秋田県と、自殺死亡率の高い/低い府県の労働者を比較
秋田大学は12月13日、秋田県および他の9府県の勤労者約1万人を対象に行ったメンタルヘルスに関するオンライン調査の結果を発表した。この研究は、同大自殺予防総合研究センターの宮本翔平特任助教らが行ったもの。調査結果は、同大のウェブサイトに掲載されている。
画像はリリースより
(詳細は▼関連リンクからご確認ください)
働く人の自殺予防対策を行う上で、どのような人が自殺リスクを抱えているか、不調を抱えた時に誰に相談したいかを知ることは重要だ。以前に、秋田県民のみを対象にした調査が行われていたが、他県と比較した調査は行われていなかった。

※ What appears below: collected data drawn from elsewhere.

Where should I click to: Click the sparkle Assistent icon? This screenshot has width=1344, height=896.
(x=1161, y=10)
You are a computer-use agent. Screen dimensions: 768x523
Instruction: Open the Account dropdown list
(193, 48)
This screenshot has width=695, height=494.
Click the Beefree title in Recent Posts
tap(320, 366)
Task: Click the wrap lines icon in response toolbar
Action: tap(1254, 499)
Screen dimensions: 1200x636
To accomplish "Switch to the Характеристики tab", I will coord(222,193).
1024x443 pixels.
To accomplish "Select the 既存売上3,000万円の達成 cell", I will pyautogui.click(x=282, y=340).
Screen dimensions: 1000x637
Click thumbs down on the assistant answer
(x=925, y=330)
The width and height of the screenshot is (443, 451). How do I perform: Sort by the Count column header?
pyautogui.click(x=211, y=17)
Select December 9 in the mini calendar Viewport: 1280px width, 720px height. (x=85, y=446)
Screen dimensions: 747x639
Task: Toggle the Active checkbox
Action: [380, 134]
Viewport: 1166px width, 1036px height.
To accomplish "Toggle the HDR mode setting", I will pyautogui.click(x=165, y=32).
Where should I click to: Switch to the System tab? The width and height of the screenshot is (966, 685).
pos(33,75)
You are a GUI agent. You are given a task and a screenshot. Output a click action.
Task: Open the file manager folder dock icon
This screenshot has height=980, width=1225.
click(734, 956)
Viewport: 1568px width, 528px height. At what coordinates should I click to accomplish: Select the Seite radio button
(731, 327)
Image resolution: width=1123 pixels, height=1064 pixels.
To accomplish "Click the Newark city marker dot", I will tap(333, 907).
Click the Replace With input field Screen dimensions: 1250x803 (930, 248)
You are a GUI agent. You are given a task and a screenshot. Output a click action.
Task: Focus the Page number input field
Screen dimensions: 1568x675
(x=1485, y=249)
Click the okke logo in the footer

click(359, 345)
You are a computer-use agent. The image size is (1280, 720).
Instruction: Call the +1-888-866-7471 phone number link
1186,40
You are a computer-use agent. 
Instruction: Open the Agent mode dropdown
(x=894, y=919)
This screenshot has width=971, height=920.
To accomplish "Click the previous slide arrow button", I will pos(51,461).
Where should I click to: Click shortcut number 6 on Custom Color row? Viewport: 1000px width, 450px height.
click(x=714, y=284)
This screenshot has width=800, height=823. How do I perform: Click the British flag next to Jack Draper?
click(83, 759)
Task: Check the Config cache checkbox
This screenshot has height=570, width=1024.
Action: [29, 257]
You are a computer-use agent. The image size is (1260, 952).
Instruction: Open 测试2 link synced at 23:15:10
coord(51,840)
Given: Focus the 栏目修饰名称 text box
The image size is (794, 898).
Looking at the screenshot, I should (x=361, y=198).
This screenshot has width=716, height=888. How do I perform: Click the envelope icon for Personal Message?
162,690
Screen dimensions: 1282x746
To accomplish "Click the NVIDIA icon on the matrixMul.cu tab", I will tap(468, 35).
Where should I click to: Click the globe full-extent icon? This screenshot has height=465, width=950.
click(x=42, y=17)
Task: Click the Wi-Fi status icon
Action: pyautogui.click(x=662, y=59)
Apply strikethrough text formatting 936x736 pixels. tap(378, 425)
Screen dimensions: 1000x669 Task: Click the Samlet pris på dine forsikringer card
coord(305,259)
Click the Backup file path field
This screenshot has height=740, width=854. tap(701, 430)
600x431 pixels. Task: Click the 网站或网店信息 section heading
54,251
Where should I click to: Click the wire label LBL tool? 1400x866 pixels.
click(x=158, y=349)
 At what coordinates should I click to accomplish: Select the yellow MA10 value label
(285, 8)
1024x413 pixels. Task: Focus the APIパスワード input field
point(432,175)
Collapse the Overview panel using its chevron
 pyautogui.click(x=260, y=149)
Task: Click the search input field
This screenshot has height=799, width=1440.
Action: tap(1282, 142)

今回の調査は、秋田県と自殺死亡率の高い4県である青森県、岩手県、新潟県、福島県と、反対に自殺死亡率の低い5府県である岡山県、京都府、神奈川県、鳥取県、愛知県の経営者・被雇用者を対象にオンライン調査を行い、結果を比較することで秋田県の働く人の特徴を明らかにすることを目的に行われた。
10府県の小規模事業所の労働者に、不調を抱えたときに誰に話したいかなどを質問
調査対象は、上記10府県の、職場の人数が50人未満の20~59歳の小規模事業所経営者および被雇用者。条件を満たす人を各府県で1,000人ずつをサンプリングした。また、調査はオンライン調査会社の登録モニターを対象とした。調査内容は、基本属性(居住地、性、年齢、婚姻状況、職場での立場、最終学歴)、不調を抱えたときに誰に話したいか(家族、友人、同僚、経営者または上司、医療機関)、自殺のリスク(精神的な不調:K6、希死念慮、自殺念慮)。調査は2022年2月26日〜3月8日に実施され、1万731人から回答を得た。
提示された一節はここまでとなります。